GOAL OF THE EXERCISE
Only the lines from the one containing "Task: Click the K symbol on the reels" to the end of the data are wanted; print them exactly as they appear.

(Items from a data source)
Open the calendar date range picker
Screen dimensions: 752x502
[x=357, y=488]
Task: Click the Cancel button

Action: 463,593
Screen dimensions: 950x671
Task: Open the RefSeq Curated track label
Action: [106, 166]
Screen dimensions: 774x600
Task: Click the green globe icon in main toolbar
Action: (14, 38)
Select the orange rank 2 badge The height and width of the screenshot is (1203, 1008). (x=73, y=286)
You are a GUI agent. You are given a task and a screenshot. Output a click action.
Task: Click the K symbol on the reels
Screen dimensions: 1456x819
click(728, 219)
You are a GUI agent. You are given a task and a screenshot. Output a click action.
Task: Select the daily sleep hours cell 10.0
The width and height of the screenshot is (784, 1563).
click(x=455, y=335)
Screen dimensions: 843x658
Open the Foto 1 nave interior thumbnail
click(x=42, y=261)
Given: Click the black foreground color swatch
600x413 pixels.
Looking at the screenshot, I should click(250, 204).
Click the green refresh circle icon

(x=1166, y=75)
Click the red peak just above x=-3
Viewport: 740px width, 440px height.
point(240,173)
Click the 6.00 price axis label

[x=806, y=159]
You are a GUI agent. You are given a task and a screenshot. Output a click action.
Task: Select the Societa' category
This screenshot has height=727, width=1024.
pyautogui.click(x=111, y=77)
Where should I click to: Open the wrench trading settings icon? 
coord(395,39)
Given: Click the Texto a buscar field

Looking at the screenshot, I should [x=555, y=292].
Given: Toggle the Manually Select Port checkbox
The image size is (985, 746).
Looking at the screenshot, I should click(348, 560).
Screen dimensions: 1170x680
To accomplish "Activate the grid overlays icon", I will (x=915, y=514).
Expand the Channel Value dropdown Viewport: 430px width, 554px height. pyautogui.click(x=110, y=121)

SOLUTION TO THE EXERCISE
Task: Click the K symbol on the reels
Screen dimensions: 1456x819
click(728, 219)
You are a GUI agent. You are given a task and a screenshot. Output a click action.
Task: Select the daily sleep hours cell 10.0
The width and height of the screenshot is (784, 1563).
click(x=455, y=335)
Screen dimensions: 843x658
Open the Foto 1 nave interior thumbnail
click(x=42, y=261)
Given: Click the black foreground color swatch
600x413 pixels.
Looking at the screenshot, I should click(250, 204).
Click the green refresh circle icon

(x=1166, y=75)
Click the red peak just above x=-3
Viewport: 740px width, 440px height.
point(240,173)
Click the 6.00 price axis label

[x=806, y=159]
You are a GUI agent. You are given a task and a screenshot. Output a click action.
Task: Select the Societa' category
This screenshot has height=727, width=1024.
pyautogui.click(x=111, y=77)
Where should I click to: Open the wrench trading settings icon? 
coord(395,39)
Given: Click the Texto a buscar field

Looking at the screenshot, I should [x=555, y=292].
Given: Toggle the Manually Select Port checkbox
The image size is (985, 746).
Looking at the screenshot, I should click(348, 560).
Screen dimensions: 1170x680
To accomplish "Activate the grid overlays icon", I will (x=915, y=514).
Expand the Channel Value dropdown Viewport: 430px width, 554px height. pyautogui.click(x=110, y=121)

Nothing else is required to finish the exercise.